EXCERPTED TEXT —

The Murray Mallee area is predominantly a vast plain of low elevation, with sandhills and gentle undulating sandy rises, interspersed by flats. The annual rainfall ranges from approximately 250 mm in the north to 400 mm further south.

Early European explorers described it as barren, desert country. The area was very lightly populated, with marginal pastoral runs of sheep at low stocking rates, until the beginning of the 20th century. Artesian water was discovered at moderate depth, and 707 km of railways were opened, mainly in the 1910s, to make shipping of grain economically feasible.

The first railway was the Pinnaroo line in 1906 from Tailem Bend on the main Melbourne–Adelaide railway. The success of this line led to construction in 1913 of the Barmera railway line, curtailed at that stage on the south bank of the Murray at Paringa. Before that line had been completed, the government approved a number of lines from it. These included the Peebinga railway line into the land between the new line and the Pinnaroo line, and lines to Loxton and Waikerie. Finally, the Yinkanie railway line, opened in 1925. All lines have now closed due to the declining use of railways for grain transport in the area.

TO DO —
1: Copy the Murray Mallee text word for word from "The first railway" up to and including "in the area.".
2: Continue the text on the Murray Mallee from where it stops.
The records that follow are separate material and do not belong to the Murray Mallee text.

STUDY MATERIAL —

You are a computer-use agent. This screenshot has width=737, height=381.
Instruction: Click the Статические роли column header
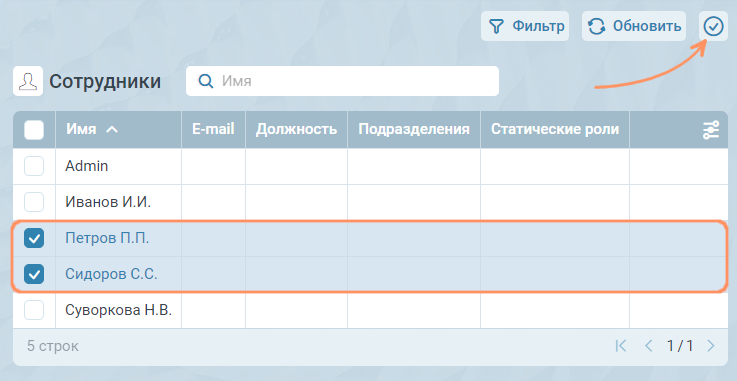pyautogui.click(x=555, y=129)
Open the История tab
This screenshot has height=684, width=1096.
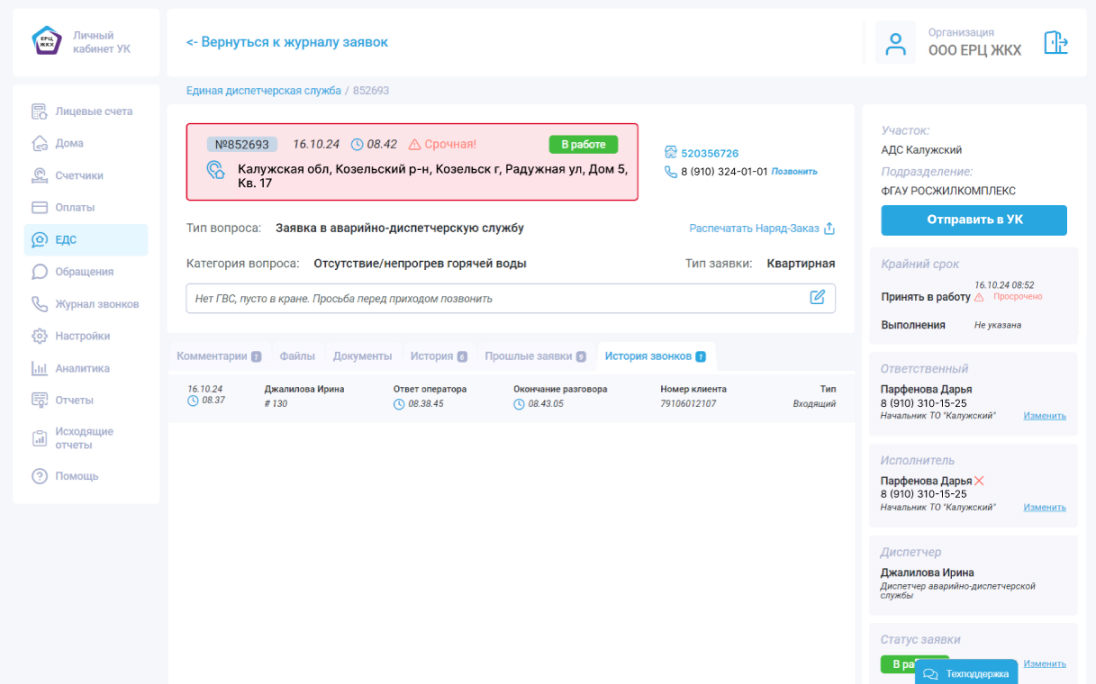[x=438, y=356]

==

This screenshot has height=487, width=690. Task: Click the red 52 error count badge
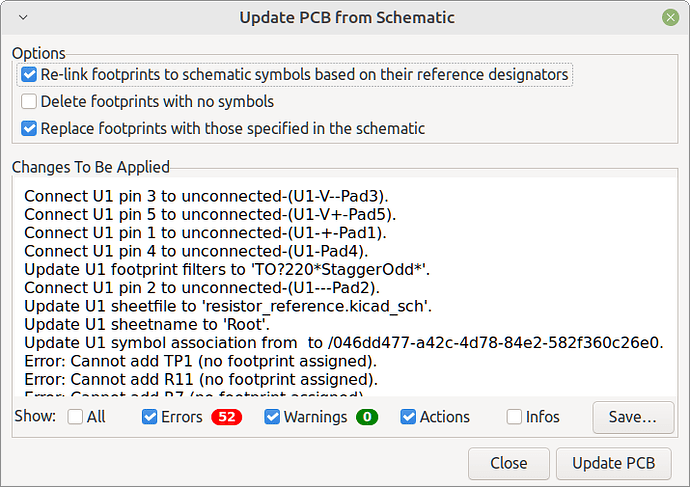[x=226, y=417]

---

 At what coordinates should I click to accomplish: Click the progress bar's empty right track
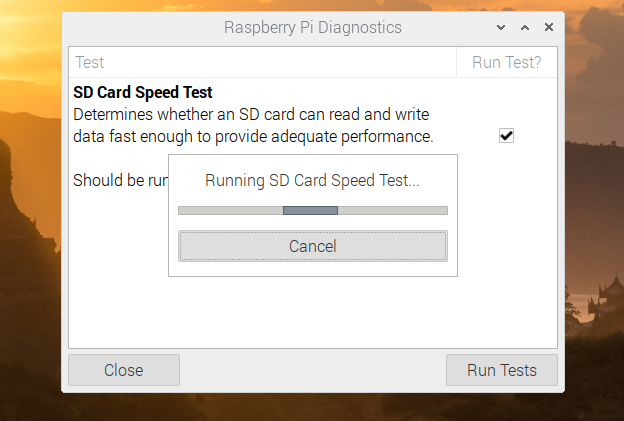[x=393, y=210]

ANSWERS FOR THE TASKS —
1:
The first railway was the Pinnaroo line in 1906 from Tailem Bend on the main Melbourne–Adelaide railway. The success of this line led to construction in 1913 of the Barmera railway line, curtailed at that stage on the south bank of the Murray at Paringa. Before that line had been completed, the government approved a number of lines from it. These included the Peebinga railway line into the land between the new line and the Pinnaroo line, and lines to Loxton and Waikerie. Finally, the Yinkanie railway line, opened in 1925. All lines have now closed due to the declining use of railways for grain transport in the area.

2:
== Towns ==
The main towns in the Murray Mallee are Karoonda, Lameroo and Pinnaroo. Towns along the River Murray are generally considered to be in the Riverland or Murraylands, rather than the Mallee.

== Ecology ==
Originally the Murray Mallee was covered in thick mallee scrub. Large expanses – estimates are about 80% – of the mallee country were cleared for agricultural development, beginning as early as the 1880s. Most of the remaining natural vegetation is in protected areas such as Ngarkat Conservation Park, Billiatt Conservation Park, Karte Conservation Park, Peebinga Conservation Park, Bakara Conservation Park and Lowan Conservation Park.